One of the issues Turner addressed was the disposition of infested wood if Goldspotted oak borer has an established population here. As Turner said, “We can ship only so many trees to San Diego County.”
The concern is how to keep the pest isolated on the Hill before it spreads throughout the county. “Isn’t there also a risk of spreading the borer into any oak area in Riverside County if firewood is transported there?” asked Riverside County Fire Chief John Hawkins.
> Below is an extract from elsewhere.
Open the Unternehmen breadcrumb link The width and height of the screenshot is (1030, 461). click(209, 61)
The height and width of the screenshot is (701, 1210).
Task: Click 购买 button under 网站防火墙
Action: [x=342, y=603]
Although it is winter and the oak trees are not showing any symptoms, Scott and others noted that adequate tracking and investigation of beetle spread requires many trained spotters on the ground. “We’re blind right now,” Scott said. “We can’t do much from the air until the leaves are out,” He said. “That means we’ve got to get more [on the ground] information. We need cradle-to-grave documentation of firewood.”
Firewood is the principal means for oak borer to travel and infect new areas. Lauritzen stressed that the public has to be more vigilant demanding to know the source of oak firewood. And Scott raised the idea of possible state legislation.
In order to develop a core of trained GSOB spotters, MAST plans two training sessions for official personnel and key volunteer groups in January. Training will focus on identifying signs of infestation in local oaks, bark and firewood.
A public education meeting for Hill residents to learn about Goldspotted oak borer infestation signs, how to have their oaks checked, and recommendations about firewood purchases and current transportation regulations is scheduled from 2 to 4 p.m. on Saturday, Jan. 19, at Town Hall. Idyllwild residents and property owners are urged to attend.
Planners selected a weekend afternoon to give part-time homeowners, many of whom are from San Diego, an opportunity to attend. Loss of Hill oak stands, on the scale that San Diego County experienced, could severely diminish property values. Cost to remove single infested oaks can range from $750 to $10,000 depending upon proximity to residential structures, campgrounds and schools.